Re: SP-GiST failing to complete SP-GiST index build

From: "Jonathan S(dot) Katz" <jkatz(at)postgresql(dot)org>
To: Peter Geoghegan <pg(at)bowt(dot)ie>
Cc: Tom Lane <tgl(at)sss(dot)pgh(dot)pa(dot)us>, PostgreSQL-development <pgsql-hackers(at)postgresql(dot)org>
Subject: Re: SP-GiST failing to complete SP-GiST index build
Date: 2018-05-28 04:38:55
Message-ID: 6A4336E2-2DC9-403E-84F9-FBE3AABCA19D@postgresql.org
Views: Raw Message | Whole Thread | Download mbox | Resend email
Thread:
Lists: pgsql-hackers


> On May 27, 2018, at 8:24 PM, Peter Geoghegan <pg(at)bowt(dot)ie> wrote:
>
> On Sun, May 27, 2018 at 5:10 PM, Tom Lane <tgl(at)sss(dot)pgh(dot)pa(dot)us> wrote:
>> Instrumenting the test case suggests that getQuadrant pretty much always
>> returns 1, resulting in a worst-case unbalanced SPGiST tree.

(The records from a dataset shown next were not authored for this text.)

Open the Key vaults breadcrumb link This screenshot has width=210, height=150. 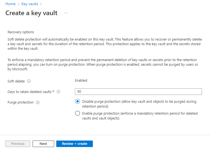point(30,4)
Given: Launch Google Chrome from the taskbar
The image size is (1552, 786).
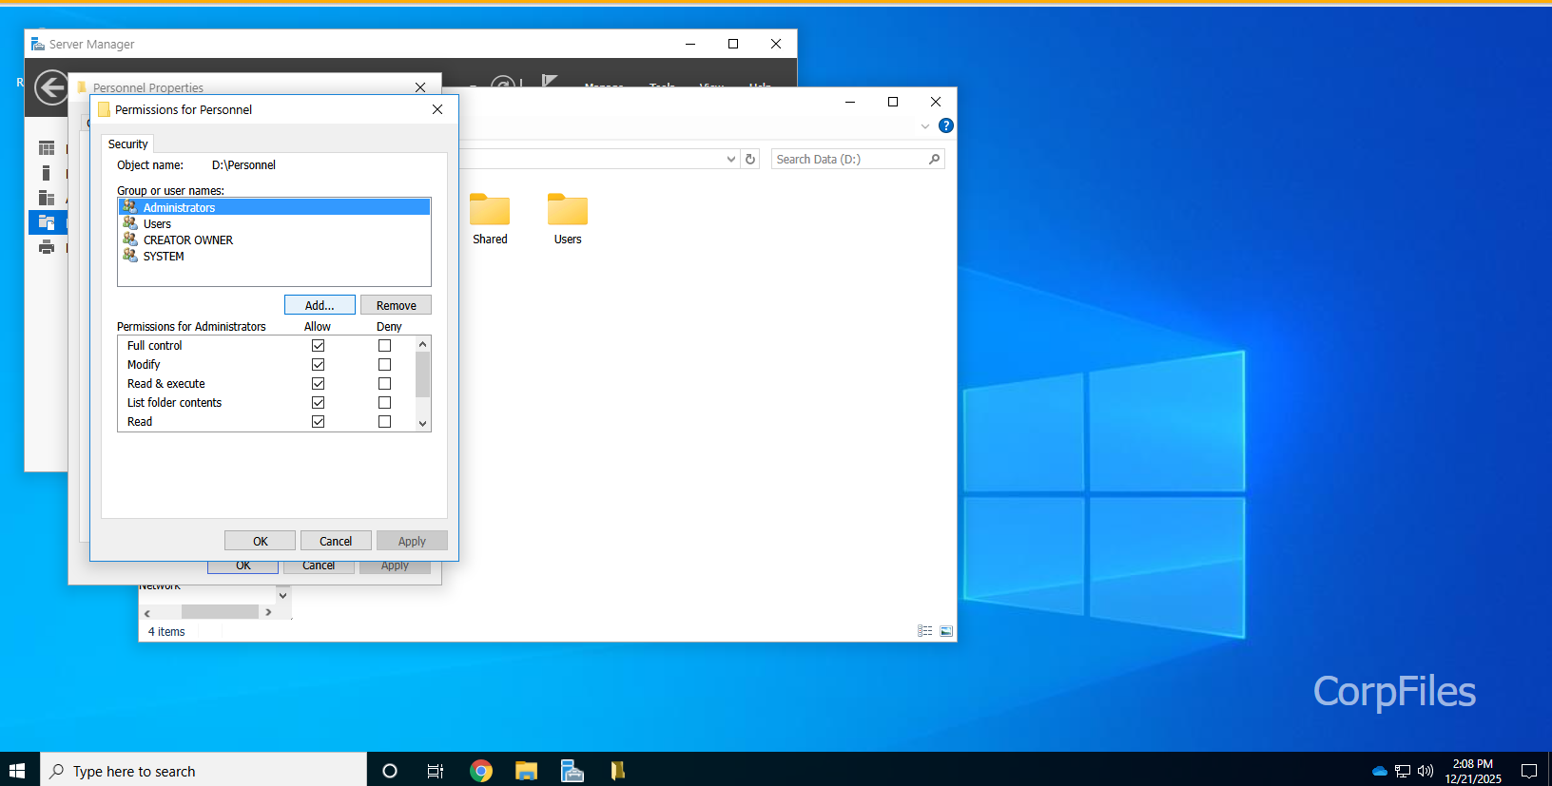Looking at the screenshot, I should tap(481, 771).
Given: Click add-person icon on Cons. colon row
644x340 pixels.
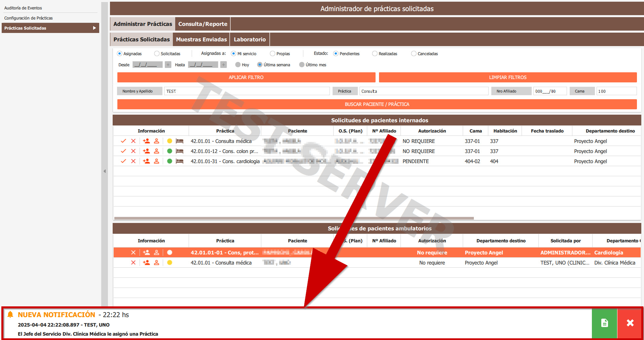Looking at the screenshot, I should click(146, 151).
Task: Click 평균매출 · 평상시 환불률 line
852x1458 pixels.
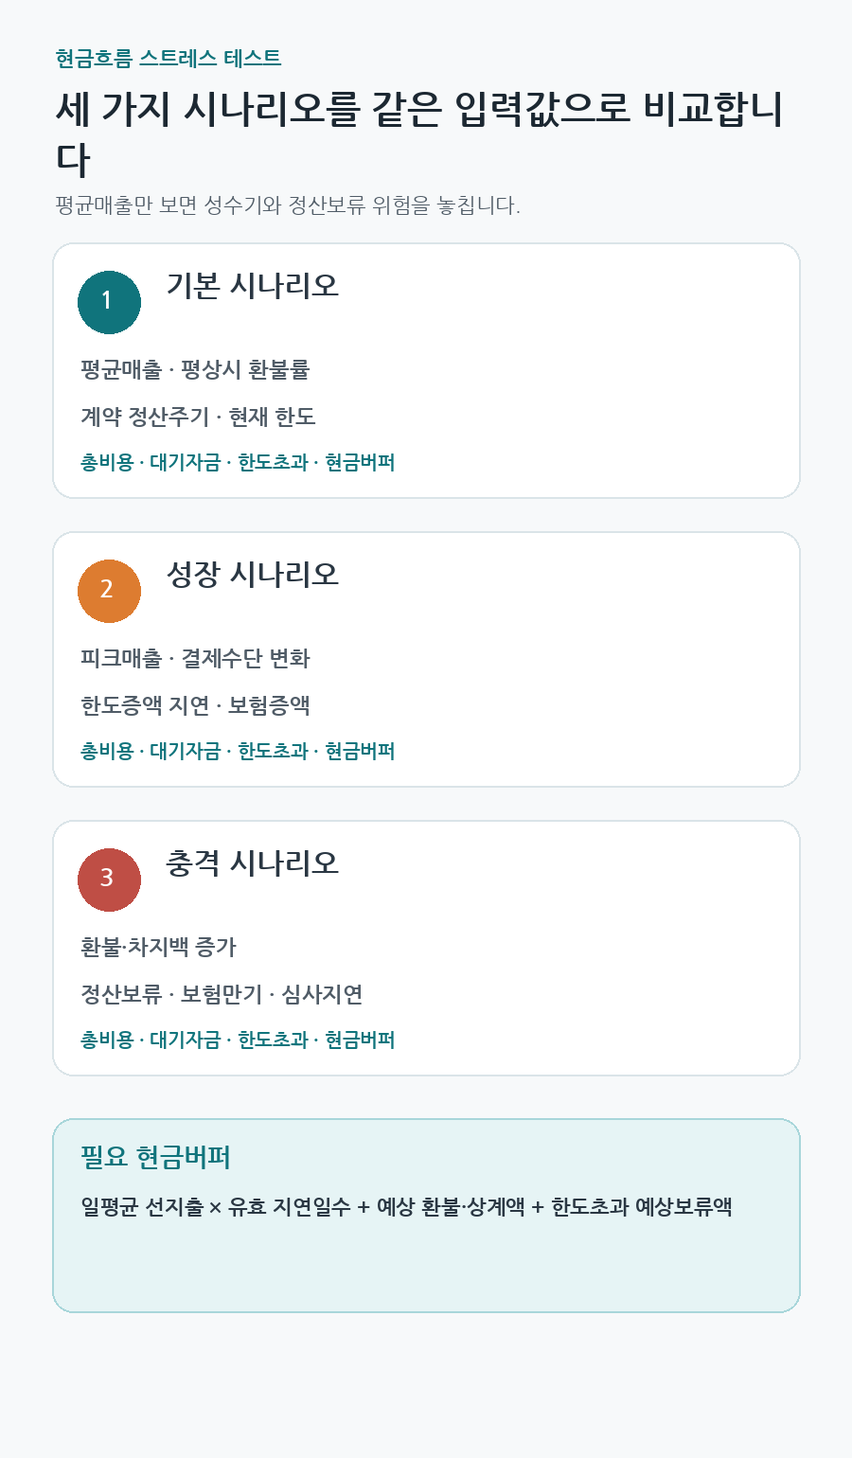Action: [195, 370]
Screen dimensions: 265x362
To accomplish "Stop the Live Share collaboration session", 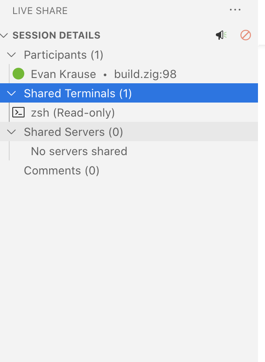I will pos(246,35).
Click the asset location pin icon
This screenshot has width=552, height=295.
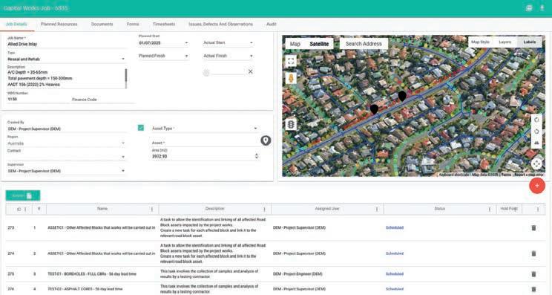coord(266,140)
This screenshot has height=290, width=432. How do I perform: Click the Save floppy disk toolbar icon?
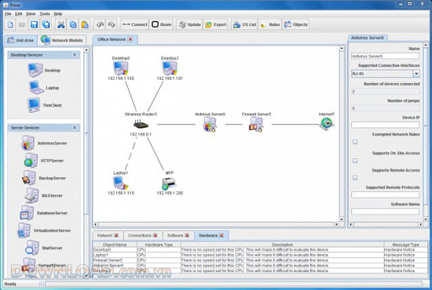click(x=34, y=24)
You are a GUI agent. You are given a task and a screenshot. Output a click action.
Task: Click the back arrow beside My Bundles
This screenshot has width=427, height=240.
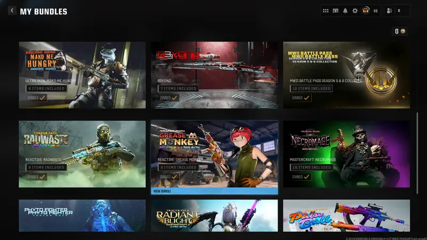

I think this
>> is related to the fact that the test case inserts the values in increasing
>> order, so that new values are always greater than existing values in the
>> index.
>
> I suspected the same. It reminded me of the weird behavior that the
> Postgres qsort() sometimes exhibits.
>
>> SPGiST is unable to rebalance its tree on the fly, so it's pretty
>> well screwed in this situation. It does finish eventually, but in about
>> 50x longer than GiST. I imagine the index's query performance would be
>> equally awful.
>
> Can you think of some way of side-stepping the issue? It's unfortunate
> that SP-GiST is potentially so sensitive to input order.

To help with the testing, I’ve attached two more scenarios, labeled
“good2” and “bad2” below. The premise is similar, except that I start
with empty tables with indexes already created.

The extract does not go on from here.